▶ **Task prompt**:
Copy the lines below exactly. Start at the first and finish with the line containing "كلّ الصفحات (501, 2401)".

▶ **Task material**:
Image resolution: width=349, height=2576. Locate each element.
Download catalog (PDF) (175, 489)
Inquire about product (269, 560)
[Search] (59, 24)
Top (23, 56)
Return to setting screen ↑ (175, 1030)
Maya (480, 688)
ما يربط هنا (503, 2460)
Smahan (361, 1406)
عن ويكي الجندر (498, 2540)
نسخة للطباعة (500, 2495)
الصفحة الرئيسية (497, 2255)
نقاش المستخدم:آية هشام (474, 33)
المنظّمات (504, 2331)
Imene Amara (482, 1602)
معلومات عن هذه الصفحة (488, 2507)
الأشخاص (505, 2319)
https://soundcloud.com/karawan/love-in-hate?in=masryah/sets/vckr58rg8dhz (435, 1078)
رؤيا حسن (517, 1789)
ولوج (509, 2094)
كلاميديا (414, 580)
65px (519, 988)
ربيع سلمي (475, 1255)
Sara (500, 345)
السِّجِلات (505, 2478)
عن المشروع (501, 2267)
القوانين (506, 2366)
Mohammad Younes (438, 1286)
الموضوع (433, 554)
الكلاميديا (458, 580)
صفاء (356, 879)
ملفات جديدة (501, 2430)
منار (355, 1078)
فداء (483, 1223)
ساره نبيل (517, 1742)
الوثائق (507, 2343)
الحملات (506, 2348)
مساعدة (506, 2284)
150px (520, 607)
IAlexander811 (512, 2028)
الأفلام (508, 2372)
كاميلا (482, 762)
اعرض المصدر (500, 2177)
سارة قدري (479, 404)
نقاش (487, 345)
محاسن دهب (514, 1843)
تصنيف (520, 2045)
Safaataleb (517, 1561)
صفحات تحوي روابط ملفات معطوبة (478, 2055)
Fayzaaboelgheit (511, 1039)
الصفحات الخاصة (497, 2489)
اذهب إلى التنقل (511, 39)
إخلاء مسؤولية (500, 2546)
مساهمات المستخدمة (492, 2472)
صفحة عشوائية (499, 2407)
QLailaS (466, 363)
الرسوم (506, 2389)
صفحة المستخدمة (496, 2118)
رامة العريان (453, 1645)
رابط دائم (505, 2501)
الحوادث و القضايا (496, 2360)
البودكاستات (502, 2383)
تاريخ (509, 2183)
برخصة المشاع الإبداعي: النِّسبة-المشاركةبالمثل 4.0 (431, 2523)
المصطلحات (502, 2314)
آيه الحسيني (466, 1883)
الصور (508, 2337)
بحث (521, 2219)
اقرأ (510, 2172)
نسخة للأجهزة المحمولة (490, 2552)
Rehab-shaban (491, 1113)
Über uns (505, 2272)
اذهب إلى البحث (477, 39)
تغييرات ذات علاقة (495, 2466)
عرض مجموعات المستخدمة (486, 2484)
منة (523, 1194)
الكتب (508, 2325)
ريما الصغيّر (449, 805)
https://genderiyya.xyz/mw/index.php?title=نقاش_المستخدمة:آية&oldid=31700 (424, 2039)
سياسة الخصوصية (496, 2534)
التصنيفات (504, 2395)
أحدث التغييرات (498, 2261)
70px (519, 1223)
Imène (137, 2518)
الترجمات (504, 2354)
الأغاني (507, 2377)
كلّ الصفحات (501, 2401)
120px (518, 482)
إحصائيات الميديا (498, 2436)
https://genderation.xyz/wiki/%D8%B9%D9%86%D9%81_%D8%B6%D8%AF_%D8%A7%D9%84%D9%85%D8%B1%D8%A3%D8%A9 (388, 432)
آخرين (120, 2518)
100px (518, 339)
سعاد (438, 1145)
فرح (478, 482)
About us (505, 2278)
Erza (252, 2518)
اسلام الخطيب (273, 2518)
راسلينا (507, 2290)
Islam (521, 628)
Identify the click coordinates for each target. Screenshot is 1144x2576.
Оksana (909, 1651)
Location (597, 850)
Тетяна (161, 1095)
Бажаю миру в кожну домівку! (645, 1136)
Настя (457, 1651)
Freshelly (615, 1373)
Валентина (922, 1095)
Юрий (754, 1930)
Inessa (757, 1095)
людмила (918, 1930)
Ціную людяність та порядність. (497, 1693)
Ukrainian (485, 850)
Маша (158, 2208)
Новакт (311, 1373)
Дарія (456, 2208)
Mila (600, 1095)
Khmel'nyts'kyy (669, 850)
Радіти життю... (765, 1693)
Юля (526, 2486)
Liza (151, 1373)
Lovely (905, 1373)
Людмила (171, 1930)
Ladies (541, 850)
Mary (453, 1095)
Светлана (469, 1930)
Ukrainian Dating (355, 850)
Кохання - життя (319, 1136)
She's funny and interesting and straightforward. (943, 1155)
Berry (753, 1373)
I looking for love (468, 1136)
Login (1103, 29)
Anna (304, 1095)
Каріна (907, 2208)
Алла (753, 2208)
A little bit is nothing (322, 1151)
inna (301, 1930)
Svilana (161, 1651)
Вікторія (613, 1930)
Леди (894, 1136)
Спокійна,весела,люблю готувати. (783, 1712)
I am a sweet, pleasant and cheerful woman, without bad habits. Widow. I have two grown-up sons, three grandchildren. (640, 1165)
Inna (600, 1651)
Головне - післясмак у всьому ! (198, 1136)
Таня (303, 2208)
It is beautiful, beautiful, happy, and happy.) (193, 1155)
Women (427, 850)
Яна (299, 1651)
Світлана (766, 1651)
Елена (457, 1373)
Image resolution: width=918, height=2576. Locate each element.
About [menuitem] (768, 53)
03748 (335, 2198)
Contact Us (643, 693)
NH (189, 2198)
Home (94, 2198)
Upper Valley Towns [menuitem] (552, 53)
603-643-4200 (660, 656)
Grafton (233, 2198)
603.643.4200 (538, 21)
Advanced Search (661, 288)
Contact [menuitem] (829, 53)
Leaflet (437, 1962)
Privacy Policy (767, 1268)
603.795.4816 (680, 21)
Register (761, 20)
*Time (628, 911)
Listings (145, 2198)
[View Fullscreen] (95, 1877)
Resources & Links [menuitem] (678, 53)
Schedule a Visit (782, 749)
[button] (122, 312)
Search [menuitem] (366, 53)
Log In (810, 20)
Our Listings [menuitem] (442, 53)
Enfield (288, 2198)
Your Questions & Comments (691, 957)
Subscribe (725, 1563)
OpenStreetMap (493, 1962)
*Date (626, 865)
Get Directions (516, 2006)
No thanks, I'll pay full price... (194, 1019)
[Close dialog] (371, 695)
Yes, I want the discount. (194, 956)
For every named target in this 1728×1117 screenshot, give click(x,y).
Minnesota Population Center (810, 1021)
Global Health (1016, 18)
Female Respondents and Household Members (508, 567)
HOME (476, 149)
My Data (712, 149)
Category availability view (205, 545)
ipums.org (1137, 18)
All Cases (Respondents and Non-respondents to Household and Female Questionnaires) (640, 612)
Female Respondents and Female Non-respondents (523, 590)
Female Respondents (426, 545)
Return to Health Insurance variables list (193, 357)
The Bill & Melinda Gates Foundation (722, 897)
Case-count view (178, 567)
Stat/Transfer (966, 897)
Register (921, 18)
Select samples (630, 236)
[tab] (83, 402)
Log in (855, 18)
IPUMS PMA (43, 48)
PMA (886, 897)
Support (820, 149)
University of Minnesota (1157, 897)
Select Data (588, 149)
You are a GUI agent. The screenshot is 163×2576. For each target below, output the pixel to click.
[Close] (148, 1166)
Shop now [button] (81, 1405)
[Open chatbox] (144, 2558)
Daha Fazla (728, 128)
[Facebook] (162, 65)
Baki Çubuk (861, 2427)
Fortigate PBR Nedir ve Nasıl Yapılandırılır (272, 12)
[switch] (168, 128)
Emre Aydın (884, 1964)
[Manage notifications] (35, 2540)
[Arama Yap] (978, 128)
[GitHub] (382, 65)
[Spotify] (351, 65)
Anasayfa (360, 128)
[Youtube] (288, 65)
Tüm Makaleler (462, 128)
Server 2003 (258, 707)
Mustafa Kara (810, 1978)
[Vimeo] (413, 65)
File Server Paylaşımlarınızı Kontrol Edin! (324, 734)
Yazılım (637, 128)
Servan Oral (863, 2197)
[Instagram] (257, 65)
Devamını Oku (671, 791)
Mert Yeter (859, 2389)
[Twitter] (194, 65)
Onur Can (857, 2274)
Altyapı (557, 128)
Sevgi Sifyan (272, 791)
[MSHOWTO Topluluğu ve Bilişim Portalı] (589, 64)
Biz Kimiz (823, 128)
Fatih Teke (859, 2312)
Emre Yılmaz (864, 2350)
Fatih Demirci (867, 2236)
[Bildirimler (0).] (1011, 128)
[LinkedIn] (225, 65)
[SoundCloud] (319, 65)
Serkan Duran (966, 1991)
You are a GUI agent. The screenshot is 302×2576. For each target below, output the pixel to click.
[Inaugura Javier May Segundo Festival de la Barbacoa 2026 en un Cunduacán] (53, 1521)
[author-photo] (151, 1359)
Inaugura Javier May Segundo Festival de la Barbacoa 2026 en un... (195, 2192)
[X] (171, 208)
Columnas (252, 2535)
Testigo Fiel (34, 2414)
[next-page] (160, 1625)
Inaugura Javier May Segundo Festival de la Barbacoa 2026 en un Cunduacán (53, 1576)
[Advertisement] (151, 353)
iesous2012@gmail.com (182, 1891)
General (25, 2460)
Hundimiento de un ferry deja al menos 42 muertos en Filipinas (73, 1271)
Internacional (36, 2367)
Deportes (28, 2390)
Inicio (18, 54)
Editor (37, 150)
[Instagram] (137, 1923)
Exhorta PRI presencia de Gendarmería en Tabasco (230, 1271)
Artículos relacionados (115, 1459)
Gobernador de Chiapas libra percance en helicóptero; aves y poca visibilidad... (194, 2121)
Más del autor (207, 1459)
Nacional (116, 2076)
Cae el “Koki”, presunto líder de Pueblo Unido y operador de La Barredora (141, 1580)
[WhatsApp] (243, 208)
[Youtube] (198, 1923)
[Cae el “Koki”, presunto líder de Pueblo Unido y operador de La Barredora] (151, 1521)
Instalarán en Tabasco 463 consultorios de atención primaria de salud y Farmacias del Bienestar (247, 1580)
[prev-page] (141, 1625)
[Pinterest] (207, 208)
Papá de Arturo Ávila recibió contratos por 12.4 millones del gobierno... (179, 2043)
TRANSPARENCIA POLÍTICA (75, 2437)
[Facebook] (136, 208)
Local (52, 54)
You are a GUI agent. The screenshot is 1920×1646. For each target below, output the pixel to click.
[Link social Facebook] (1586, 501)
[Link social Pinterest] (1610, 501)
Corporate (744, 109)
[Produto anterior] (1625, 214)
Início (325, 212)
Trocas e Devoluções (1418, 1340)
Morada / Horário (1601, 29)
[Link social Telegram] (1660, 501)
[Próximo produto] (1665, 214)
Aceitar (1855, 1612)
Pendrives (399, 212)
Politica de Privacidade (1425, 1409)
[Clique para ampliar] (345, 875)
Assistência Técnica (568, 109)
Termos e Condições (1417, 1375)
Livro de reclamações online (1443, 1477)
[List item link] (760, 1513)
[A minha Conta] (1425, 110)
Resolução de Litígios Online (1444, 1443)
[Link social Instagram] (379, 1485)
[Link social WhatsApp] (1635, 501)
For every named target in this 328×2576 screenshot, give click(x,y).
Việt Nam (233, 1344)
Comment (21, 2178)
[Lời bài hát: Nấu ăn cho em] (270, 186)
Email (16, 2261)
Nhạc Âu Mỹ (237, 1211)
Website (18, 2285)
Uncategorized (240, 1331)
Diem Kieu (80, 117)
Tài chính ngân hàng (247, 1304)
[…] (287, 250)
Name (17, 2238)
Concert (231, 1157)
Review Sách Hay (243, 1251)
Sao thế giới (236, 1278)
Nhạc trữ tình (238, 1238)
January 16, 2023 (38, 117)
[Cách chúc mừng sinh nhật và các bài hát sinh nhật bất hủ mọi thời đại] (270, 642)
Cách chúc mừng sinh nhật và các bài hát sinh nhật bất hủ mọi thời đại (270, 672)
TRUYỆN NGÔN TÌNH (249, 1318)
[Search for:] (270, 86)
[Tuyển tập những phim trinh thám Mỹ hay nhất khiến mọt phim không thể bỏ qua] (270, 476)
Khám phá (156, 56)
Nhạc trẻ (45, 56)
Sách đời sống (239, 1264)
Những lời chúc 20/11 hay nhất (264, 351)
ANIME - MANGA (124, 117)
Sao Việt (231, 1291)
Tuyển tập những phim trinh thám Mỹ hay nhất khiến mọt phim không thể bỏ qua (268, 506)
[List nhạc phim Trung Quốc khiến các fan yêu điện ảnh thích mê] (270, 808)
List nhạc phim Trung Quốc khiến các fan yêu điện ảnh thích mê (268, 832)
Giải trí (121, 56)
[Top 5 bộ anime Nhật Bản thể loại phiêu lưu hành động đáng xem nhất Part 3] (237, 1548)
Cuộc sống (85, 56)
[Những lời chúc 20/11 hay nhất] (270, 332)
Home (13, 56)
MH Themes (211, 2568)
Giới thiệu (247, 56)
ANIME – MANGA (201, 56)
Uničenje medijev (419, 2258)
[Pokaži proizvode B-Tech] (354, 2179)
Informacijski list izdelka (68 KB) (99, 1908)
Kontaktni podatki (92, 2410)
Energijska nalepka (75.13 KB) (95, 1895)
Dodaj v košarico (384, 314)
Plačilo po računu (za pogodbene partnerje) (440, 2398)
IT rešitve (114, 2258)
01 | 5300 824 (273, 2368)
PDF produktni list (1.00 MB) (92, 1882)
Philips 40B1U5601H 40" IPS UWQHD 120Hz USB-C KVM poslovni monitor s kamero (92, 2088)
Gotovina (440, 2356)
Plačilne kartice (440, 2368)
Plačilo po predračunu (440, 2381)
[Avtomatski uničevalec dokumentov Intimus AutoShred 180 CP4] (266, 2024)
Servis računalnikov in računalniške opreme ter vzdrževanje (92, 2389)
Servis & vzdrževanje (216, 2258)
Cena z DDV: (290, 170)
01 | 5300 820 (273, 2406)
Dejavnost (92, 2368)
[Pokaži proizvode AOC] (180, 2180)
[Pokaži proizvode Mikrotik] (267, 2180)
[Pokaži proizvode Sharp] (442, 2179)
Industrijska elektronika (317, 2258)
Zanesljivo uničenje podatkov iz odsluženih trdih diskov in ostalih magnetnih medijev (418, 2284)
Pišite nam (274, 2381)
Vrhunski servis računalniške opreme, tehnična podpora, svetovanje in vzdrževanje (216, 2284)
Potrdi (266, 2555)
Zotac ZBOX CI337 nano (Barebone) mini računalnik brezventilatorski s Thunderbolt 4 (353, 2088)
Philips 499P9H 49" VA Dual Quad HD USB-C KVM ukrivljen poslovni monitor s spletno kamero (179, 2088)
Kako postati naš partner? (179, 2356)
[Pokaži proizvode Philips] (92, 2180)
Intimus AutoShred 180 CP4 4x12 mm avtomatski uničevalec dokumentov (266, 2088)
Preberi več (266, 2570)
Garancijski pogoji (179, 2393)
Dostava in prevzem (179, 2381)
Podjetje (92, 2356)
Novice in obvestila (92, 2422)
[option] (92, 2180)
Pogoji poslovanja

▶ **Completed task**:
Image resolution: width=349, height=2576. Locate each element.
Download catalog (PDF) (175, 489)
Inquire about product (269, 560)
[Search] (59, 24)
Top (23, 56)
Return to setting screen ↑ (175, 1030)
Maya (480, 688)
ما يربط هنا (503, 2460)
Smahan (361, 1406)
عن ويكي الجندر (498, 2540)
نسخة للطباعة (500, 2495)
الصفحة الرئيسية (497, 2255)
نقاش المستخدم:آية هشام (474, 33)
المنظّمات (504, 2331)
Imene Amara (482, 1602)
معلومات عن هذه الصفحة (488, 2507)
الأشخاص (505, 2319)
https://soundcloud.com/karawan/love-in-hate?in=masryah/sets/vckr58rg8dhz (435, 1078)
رؤيا حسن (517, 1789)
ولوج (509, 2094)
كلاميديا (414, 580)
65px (519, 988)
ربيع سلمي (475, 1255)
Sara (500, 345)
السِّجِلات (505, 2478)
عن المشروع (501, 2267)
القوانين (506, 2366)
Mohammad Younes (438, 1286)
الموضوع (433, 554)
الكلاميديا (458, 580)
صفاء (356, 879)
ملفات جديدة (501, 2430)
منار (355, 1078)
فداء (483, 1223)
ساره نبيل (517, 1742)
الوثائق (507, 2343)
الحملات (506, 2348)
مساعدة (506, 2284)
150px (520, 607)
IAlexander811 (512, 2028)
الأفلام (508, 2372)
كاميلا (482, 762)
اعرض المصدر (500, 2177)
سارة قدري (479, 404)
نقاش (487, 345)
محاسن دهب (514, 1843)
تصنيف (520, 2045)
Safaataleb (517, 1561)
صفحات تحوي روابط ملفات معطوبة (478, 2055)
Fayzaaboelgheit (511, 1039)
الصفحات الخاصة (497, 2489)
اذهب إلى التنقل (511, 39)
إخلاء مسؤولية (500, 2546)
مساهمات المستخدمة (492, 2472)
صفحة عشوائية (499, 2407)
QLailaS (466, 363)
الرسوم (506, 2389)
صفحة المستخدمة (496, 2118)
رامة العريان (453, 1645)
رابط دائم (505, 2501)
الحوادث و القضايا (496, 2360)
البودكاستات (502, 2383)
تاريخ (509, 2183)
برخصة المشاع الإبداعي: النِّسبة-المشاركةبالمثل 4.0 (431, 2523)
المصطلحات (502, 2314)
آيه الحسيني (466, 1883)
الصور (508, 2337)
بحث (521, 2219)
اقرأ (510, 2172)
نسخة للأجهزة المحمولة (490, 2552)
Rehab-shaban (491, 1113)
Über uns (505, 2272)
اذهب إلى البحث (477, 39)
تغييرات ذات علاقة (495, 2466)
عرض مجموعات المستخدمة (486, 2484)
منة (523, 1194)
الكتب (508, 2325)
ريما الصغيّر (449, 805)
https://genderiyya.xyz/mw/index.php?title=نقاش_المستخدمة:آية&oldid=31700 (424, 2039)
سياسة الخصوصية (496, 2534)
التصنيفات (504, 2395)
أحدث التغييرات (498, 2261)
70px (519, 1223)
Imène (137, 2518)
الترجمات (504, 2354)
الأغاني (507, 2377)
كلّ الصفحات (501, 2401)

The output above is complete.